#Import needed libraries

library(tsibbledata) #to use the time series data in it for the exercises.
library(tsibble) # to use function as_tsibble
library(tibble) # to use view function
library(ggplot2)
library(feasts) # to use the functions for graphics like autoplot()

library(readr) # to uses read_csv function
library(dplyr) # to use Filter, mutate function etc
library(tidyr) # to use pivot_longer function

library(USgas) # to use us_total data

library(fpp3)  # to use us_gasoline dataset 
library(seasonal) # X-13ARIMA-SEATS decomposition

Exercises:

3.1 Consider the GDP information in global_economy. Plot the GDP per capita for each country over time. Which country has the highest GDP per capita? How has this changed over time?

Answers:

GDP per capita for each country over time is plotted through autoplot.

In 2017, Luxemborg has the highest GDP per capita.

However there is changes over time.

From 1960-1970 , United States was leading with few exception years indicating Kuwait.

From 1970-2016 , Monaco was leading with increasing GDP per capita with every passing year.

1976,1977, United Arab Emirates had the highest GDP per capita.

2013 and 2015, Liechtenstein had the highest GDP per capita.

global_economy |>
  autoplot(GDP/Population,show.legend = FALSE) +
  labs(title= "GDP per capita", y = "$USD")
## Warning: Removed 3242 rows containing missing values or values outside the scale range
## (`geom_line()`).

global_economy |>
  mutate(GDPperCapita = GDP/Population) |>
  index_by(Year) |>
  filter(GDPperCapita == max(GDPperCapita, na.rm = TRUE)) |>
  select(Country, GDPperCapita) |>
  arrange(Year) |>
  ggplot(aes(x = Year, y = GDPperCapita, fill = Country)) +
  geom_bar(stat = "identity") +
  labs(title= "GDP per capita", y = "$USD") +
  scale_x_continuous(breaks = seq(min(global_economy$Year), max(global_economy$Year), by = 5))

3.2 For each of the following series, make a graph of the data. If transforming seems appropriate, do so and describe the effect.

United States GDP from global_economy.

The plot before transformation shows a quadratic upward trend.the variance increases with the level of the series.

The plot after population adjustment shows a better trend with a drop in 2008 due to financila crisis.
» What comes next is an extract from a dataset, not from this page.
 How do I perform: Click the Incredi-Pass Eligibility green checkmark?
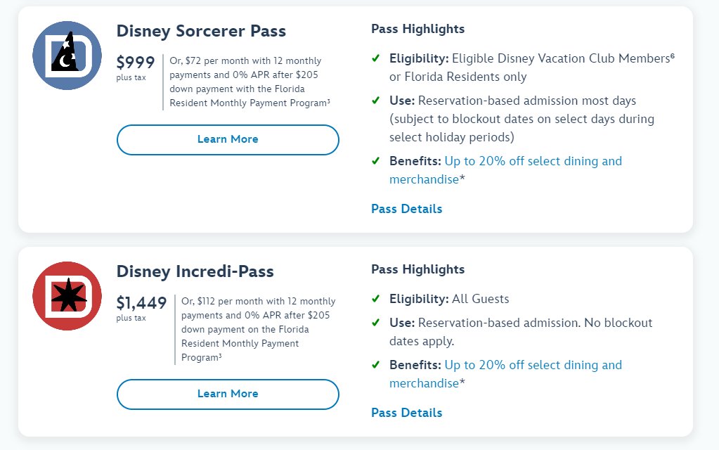[x=376, y=300]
The lambda value of 0.39 indicates that the data needs a moderate transformation to make it more suitable for analysis and forecasting.Transformation needed is slightly stronger than a square root transformation (λ = 0.5) but not as strong as a log transformation (λ = 0)

# before transformation
global_economy |>
  filter(Country == "United States") |>
  autoplot(GDP) +
  labs(title= "United States GDP", y = "$USD")+
  scale_x_continuous(breaks = seq(min(global_economy$Year), max(global_economy$Year), by = 5))+
  scale_y_continuous(labels = scales::comma)
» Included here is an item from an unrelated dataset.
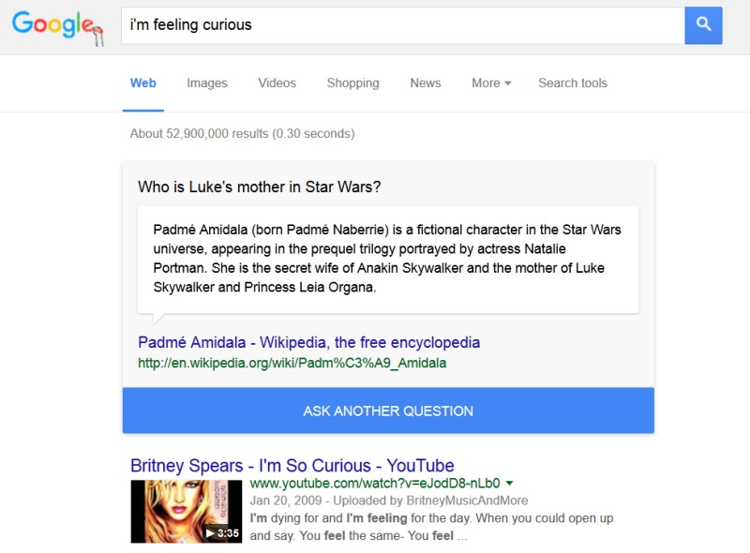
Task: Click the play duration badge on video thumbnail
Action: tap(223, 533)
# performing population adjustments by dividing GDP by population

global_economy |>
  filter(Country == "United States") |>
  autoplot(GDP/Population) +
  labs(title= "United States GDPperCapita", y = "$USD")+
  scale_x_continuous(breaks = seq(min(global_economy$Year), max(global_economy$Year), by = 5))+
  scale_y_continuous(labels = scales::comma)

# applying transformation
us_economy <- global_economy |>
  filter(Country == "United States") |>
  mutate(GDPperCapita = GDP/Population) 

lambda <- us_economy |>
  features(GDPperCapita, features = guerrero) |>
  pull(lambda_guerrero)

us_economy |>
  autoplot(box_cox(GDPperCapita, lambda)) +
  labs(y = "",title = paste("United States Transformed GDPperCapita with λ = ",round(lambda,2)))+
  scale_x_continuous(breaks = seq(min(global_economy$Year), max(global_economy$Year), by = 5))
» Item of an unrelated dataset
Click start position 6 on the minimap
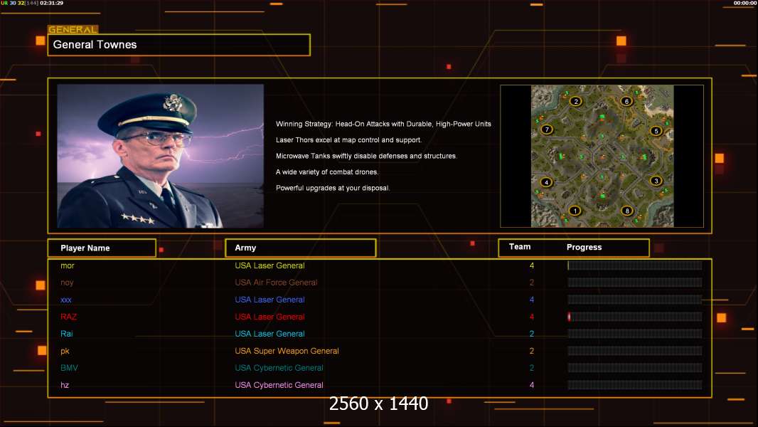 tap(626, 101)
Slaughter of Victorian “Bulls, bullocks and steers” in aus_livestock.

The plot before any transformation shows a changing trend direction.There is seasonality.

Check for distribution reveals the data is right skewed indicating the seasonal fluctuations that grow with the level of the series.

Check for heteroscedasticity shows it is not the case.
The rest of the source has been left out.